Records shown Block Start

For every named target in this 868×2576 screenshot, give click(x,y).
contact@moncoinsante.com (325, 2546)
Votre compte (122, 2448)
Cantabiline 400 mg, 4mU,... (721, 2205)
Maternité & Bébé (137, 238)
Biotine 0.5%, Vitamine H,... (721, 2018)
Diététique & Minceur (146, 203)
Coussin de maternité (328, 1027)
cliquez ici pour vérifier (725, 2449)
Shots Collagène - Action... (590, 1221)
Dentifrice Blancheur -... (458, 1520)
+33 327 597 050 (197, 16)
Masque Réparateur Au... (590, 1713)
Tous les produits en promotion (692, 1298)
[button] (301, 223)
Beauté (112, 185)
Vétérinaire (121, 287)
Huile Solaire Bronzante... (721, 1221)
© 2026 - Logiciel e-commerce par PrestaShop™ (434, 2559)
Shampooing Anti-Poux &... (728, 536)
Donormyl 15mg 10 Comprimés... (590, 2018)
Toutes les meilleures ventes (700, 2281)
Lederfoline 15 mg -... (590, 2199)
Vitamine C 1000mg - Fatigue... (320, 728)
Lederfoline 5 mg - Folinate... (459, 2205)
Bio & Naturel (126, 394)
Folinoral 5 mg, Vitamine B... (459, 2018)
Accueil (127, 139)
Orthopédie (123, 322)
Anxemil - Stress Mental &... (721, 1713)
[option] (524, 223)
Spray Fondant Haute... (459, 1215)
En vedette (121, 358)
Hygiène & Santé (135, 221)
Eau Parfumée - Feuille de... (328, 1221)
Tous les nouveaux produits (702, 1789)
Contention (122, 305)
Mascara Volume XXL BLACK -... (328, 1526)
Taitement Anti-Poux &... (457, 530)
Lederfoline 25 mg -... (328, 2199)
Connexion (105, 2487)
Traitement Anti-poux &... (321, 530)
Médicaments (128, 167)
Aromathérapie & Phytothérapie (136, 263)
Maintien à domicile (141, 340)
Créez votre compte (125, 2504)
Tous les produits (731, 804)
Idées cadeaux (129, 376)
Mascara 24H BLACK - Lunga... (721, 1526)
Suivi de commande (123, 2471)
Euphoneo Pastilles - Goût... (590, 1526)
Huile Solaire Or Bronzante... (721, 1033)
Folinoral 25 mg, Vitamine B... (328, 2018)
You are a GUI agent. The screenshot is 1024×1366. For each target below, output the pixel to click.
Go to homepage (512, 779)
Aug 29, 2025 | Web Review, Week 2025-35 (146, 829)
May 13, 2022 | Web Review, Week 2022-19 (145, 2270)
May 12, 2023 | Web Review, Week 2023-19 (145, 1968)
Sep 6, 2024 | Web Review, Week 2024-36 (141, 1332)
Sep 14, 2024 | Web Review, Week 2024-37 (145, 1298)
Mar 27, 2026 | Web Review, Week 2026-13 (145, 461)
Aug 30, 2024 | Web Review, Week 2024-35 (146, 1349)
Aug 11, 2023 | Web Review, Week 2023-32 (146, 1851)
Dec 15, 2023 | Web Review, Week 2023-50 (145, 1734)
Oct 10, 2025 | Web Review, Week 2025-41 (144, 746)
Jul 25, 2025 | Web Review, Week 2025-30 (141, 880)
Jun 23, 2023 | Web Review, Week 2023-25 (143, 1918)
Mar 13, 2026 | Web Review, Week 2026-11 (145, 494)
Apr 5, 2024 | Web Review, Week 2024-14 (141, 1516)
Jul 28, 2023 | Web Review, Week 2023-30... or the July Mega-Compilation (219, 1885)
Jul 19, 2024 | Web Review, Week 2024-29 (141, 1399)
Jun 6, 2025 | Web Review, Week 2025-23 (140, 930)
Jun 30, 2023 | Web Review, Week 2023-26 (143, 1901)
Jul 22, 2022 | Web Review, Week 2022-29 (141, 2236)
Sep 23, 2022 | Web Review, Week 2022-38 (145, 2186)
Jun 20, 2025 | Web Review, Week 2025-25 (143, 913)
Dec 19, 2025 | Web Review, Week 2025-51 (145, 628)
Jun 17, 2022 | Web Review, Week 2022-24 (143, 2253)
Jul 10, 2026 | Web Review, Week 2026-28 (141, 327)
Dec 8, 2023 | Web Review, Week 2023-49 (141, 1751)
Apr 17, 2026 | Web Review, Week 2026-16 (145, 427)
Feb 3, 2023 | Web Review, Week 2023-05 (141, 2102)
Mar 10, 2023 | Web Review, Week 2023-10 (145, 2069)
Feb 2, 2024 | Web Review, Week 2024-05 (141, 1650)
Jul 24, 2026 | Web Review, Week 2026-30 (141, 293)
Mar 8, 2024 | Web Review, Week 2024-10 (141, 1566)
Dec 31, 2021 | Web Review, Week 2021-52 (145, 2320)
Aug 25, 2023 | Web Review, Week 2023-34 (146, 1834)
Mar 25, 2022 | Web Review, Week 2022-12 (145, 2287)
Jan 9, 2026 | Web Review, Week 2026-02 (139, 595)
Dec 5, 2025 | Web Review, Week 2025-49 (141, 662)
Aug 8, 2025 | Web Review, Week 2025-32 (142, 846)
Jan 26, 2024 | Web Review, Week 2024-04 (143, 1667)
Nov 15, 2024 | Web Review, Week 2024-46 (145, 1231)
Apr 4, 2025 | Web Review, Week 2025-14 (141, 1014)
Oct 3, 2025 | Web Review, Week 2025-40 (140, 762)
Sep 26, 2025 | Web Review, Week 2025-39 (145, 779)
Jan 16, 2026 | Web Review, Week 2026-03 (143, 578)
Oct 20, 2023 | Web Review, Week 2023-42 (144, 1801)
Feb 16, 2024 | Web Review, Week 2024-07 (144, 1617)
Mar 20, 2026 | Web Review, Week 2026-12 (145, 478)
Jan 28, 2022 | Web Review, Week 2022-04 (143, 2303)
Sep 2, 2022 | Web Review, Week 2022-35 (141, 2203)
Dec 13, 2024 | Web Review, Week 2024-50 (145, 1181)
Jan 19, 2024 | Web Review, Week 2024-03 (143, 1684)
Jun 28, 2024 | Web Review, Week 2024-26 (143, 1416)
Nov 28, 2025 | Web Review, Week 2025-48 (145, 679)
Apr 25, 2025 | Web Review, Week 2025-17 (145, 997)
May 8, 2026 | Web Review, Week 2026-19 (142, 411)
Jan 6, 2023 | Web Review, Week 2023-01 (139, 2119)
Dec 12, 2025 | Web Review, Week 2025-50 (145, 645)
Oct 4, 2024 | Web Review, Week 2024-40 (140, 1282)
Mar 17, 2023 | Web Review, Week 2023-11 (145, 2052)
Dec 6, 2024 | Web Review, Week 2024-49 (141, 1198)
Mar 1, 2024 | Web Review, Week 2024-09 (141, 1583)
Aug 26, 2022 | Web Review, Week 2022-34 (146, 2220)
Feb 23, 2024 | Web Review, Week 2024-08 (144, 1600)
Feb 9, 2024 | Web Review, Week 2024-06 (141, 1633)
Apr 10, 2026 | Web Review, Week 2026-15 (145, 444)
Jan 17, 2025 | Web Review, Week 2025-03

Records shown Block End

> _Task to carry out_
Your answer should consist solely of the lines above from the line with "Jul 10, 2026" to the line with "Jul 24, 2026", both included, reproduced exactly.

> _Your solution_
Jul 10, 2026 | Web Review, Week 2026-28 (141, 327)
Dec 8, 2023 | Web Review, Week 2023-49 (141, 1751)
Apr 17, 2026 | Web Review, Week 2026-16 (145, 427)
Feb 3, 2023 | Web Review, Week 2023-05 (141, 2102)
Mar 10, 2023 | Web Review, Week 2023-10 (145, 2069)
Feb 2, 2024 | Web Review, Week 2024-05 (141, 1650)
Jul 24, 2026 | Web Review, Week 2026-30 (141, 293)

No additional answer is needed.